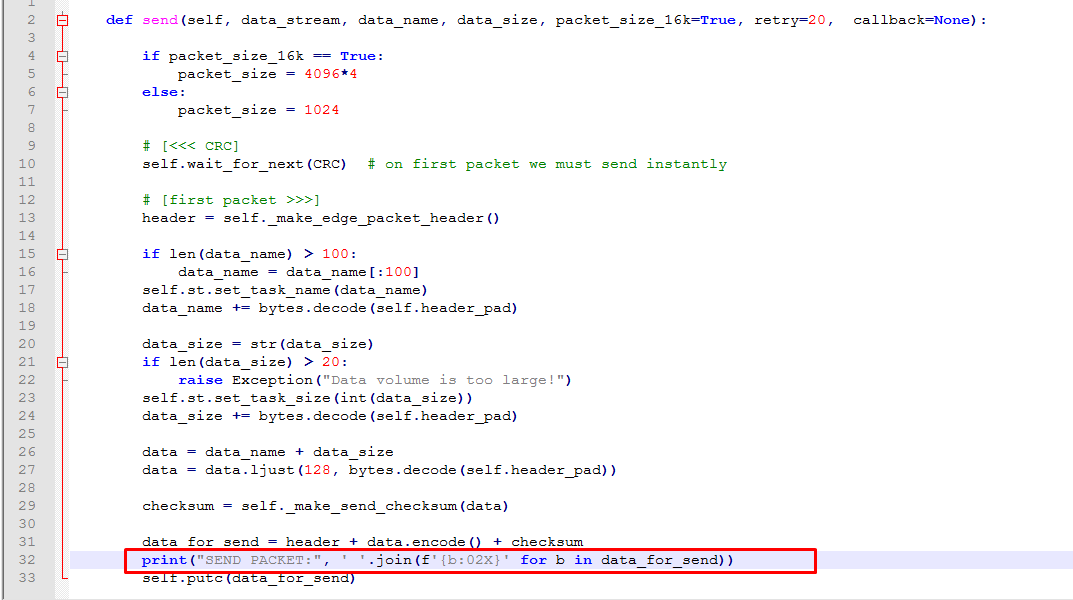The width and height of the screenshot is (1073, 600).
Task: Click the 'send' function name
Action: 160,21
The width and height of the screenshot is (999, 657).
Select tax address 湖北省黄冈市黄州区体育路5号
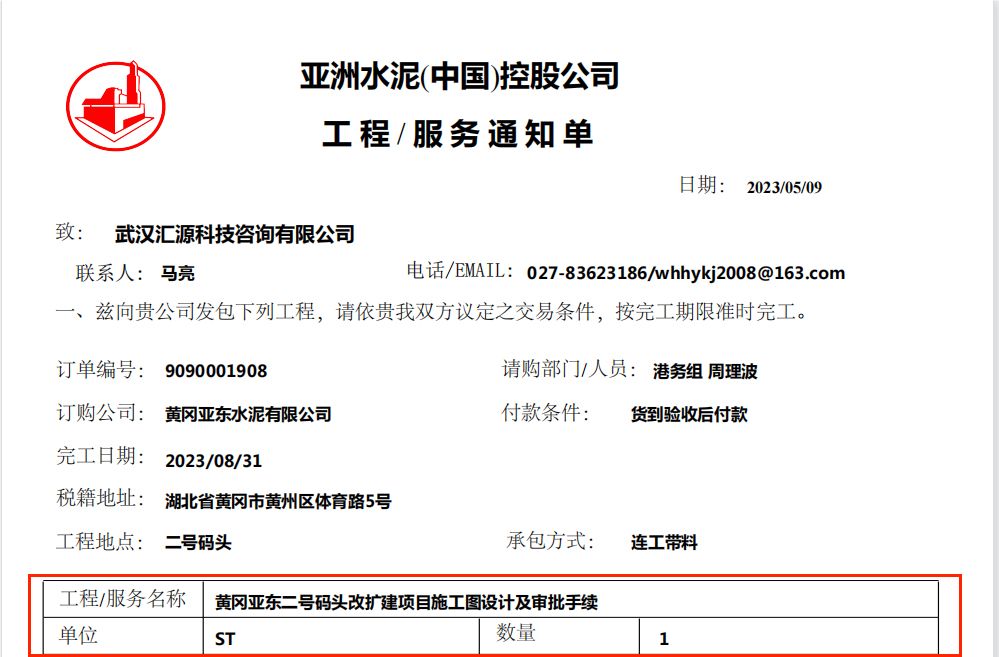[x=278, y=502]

**TASK GOAL:**
From the line containing "The width and height of the screenshot is (999, 657)." down to the final line of the records above, restate every line word for word, add nothing, and skip the pictures.

**RESPONSE TO THE EXERCISE:**
The width and height of the screenshot is (999, 657).
Select tax address 湖北省黄冈市黄州区体育路5号
[x=278, y=502]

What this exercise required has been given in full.